Marc Murtra convoca cerca de 700 diretores da Telefônica para iniciar a fase operativa do plano Transform & Grow
Em Madrid, o presidente do grupo, Marc Murtra, reuniu aproximadamente 700 executivos no Movistar Arena em um Leadership Event para acelerar a execução do plano estratégico Transform & Grow. Foi o primeiro grande encontro interno desde sua posse, em janeiro de 2025.
A expectativa é abandonar a fase de planejamento em favor de resultados tangíveis e maior velocidade de resposta ao mercado. Murtra enfatizou que a transformação depende de decisões concretas e de uma atuação ágil dos quadros de comando, sem dilação.
O foco central foi mudar a cultura corporativa para a execução. O presidente destacou que a liderança deve promover uma cultura de alto impacto, evitar mudanças inócuas e buscar crescimento conjunto, com atuação rápida e incisiva.
Rigidezes estruturais e melhoria da agilidade
Apesar de reconhecê-la como uma operadora com ativos diferenciais em escala, rede e talento, Murtra apontou rigidez estrutural a ser corrigida. O objetivo é simplificar a organização para ganhar agilidade e ampliar a capacidade de acesso às tecnologias digitais.
Transform & Grow se organiza em cinco eixos prioritários: liderança no mercado europeu, inovação competitiva, melhoria da proposta de serviços, gestão financeira mais rigorosa e fortalecimento institucional da operadora. A visão é competir com blocos tecnológicos dos EUA e da China na Europa.
Inteligência artificial, métricas e operações
A presença de IA e novas tecnologias ganhou destaque, com a Telefônica sendo posicionada como garantidora de acesso seguro à digitalização. Murtra pediu aos diretores que atuem de forma proativa, sem depender de um ambiente externo estável.
Após a fala de Murtra, o CEO Emilio Gayo detalhou a tradução das diretrizes em métricas operacionais, ressaltando a necessidade de acelerar a execução em cada mercado para impactar a conta de resultados. Executivos regionais participaram ativamente do alinhamento.
Eficiência local, tecnologia e talentos
Responsáveis pelas unidades da Espanha (Borja Ochoa), Brasil (Christian Gebara), Alemanha (Santiago Argelich) e Reino Unido (Lutz Schüler) concordaram que o modelo de negócios exige adaptação contínua e excelência operacional diária.
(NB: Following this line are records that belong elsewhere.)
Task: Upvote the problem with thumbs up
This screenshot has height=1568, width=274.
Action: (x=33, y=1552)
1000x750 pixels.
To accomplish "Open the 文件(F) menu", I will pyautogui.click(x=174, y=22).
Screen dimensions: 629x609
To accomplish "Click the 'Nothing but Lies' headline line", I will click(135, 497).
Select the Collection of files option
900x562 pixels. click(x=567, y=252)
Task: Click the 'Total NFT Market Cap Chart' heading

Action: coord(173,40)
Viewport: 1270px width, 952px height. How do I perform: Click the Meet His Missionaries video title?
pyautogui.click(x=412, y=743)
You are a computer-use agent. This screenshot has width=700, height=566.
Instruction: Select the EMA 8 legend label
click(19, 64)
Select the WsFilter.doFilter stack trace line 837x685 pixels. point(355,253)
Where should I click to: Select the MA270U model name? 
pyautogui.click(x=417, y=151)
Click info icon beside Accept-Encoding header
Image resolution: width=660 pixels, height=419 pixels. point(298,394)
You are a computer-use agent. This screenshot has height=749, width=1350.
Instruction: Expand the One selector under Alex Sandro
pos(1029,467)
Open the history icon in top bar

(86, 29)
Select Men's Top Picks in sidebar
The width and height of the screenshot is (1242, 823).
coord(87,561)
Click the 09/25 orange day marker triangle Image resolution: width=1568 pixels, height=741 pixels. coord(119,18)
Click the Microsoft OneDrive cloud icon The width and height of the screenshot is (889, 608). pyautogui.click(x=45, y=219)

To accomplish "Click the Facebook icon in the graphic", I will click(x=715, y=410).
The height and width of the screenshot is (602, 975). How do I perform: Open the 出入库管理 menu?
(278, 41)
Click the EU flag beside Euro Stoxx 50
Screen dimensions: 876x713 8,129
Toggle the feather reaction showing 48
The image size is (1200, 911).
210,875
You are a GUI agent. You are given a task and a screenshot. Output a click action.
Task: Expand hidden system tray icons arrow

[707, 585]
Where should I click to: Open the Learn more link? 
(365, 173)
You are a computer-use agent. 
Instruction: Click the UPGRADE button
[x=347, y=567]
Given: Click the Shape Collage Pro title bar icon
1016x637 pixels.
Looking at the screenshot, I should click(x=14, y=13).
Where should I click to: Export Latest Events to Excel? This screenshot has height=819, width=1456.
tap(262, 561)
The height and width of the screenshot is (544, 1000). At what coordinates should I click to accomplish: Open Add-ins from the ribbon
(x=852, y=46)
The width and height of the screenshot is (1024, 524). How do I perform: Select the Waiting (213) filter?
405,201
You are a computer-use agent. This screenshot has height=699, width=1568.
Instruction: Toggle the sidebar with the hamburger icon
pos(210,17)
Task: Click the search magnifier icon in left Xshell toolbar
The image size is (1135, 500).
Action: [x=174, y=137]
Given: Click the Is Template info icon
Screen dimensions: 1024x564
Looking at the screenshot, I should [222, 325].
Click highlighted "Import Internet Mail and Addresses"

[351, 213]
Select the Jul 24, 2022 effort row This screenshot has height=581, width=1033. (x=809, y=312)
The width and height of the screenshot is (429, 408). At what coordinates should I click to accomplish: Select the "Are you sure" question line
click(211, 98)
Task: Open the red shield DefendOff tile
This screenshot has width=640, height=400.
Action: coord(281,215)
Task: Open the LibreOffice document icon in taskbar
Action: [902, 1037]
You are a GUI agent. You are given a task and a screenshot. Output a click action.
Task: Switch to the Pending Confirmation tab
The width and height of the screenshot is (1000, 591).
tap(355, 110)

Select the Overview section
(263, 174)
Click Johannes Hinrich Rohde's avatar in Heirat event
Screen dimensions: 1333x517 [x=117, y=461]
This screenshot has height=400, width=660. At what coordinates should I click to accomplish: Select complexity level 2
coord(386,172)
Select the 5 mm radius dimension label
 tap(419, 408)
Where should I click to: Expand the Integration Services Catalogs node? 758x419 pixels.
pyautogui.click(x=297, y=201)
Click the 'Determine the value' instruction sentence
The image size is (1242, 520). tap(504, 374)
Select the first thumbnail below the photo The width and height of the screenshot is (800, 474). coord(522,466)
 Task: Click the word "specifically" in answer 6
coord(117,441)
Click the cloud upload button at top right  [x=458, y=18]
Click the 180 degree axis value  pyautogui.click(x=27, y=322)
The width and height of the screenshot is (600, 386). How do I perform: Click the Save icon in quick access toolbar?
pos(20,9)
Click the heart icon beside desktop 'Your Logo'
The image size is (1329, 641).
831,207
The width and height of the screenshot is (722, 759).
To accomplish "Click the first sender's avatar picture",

As áreas de Telefônica Tech e Inovação destacaram cibersegurança e inteligência de dados como motores de crescimento.
Outras áreas — Pessoas, Regulação e Finanças — destacaram talento humano e disciplina financeira como pilares para sustentar o crescimento. O evento foi transmitido via streaming em inglês e espanhol para toda a equipe global.
Encerramento e apelo à responsabilidade individual
Murtra encerrou fazendo um apelo à responsabilidade individual, sem depender apenas do comitê executivo. O crescimento da empresa deve vir do desempenho de cada equipe e de cada pessoa, com ambição e iniciativa.
Entre as motivações para o encontro, houve a redução do quadro internacional da Telefônica em função de desinvestimentos na Hispanoamérica, incluindo a saída do mercado mexicano e a indefinição sobre a venda da operação venezuelana.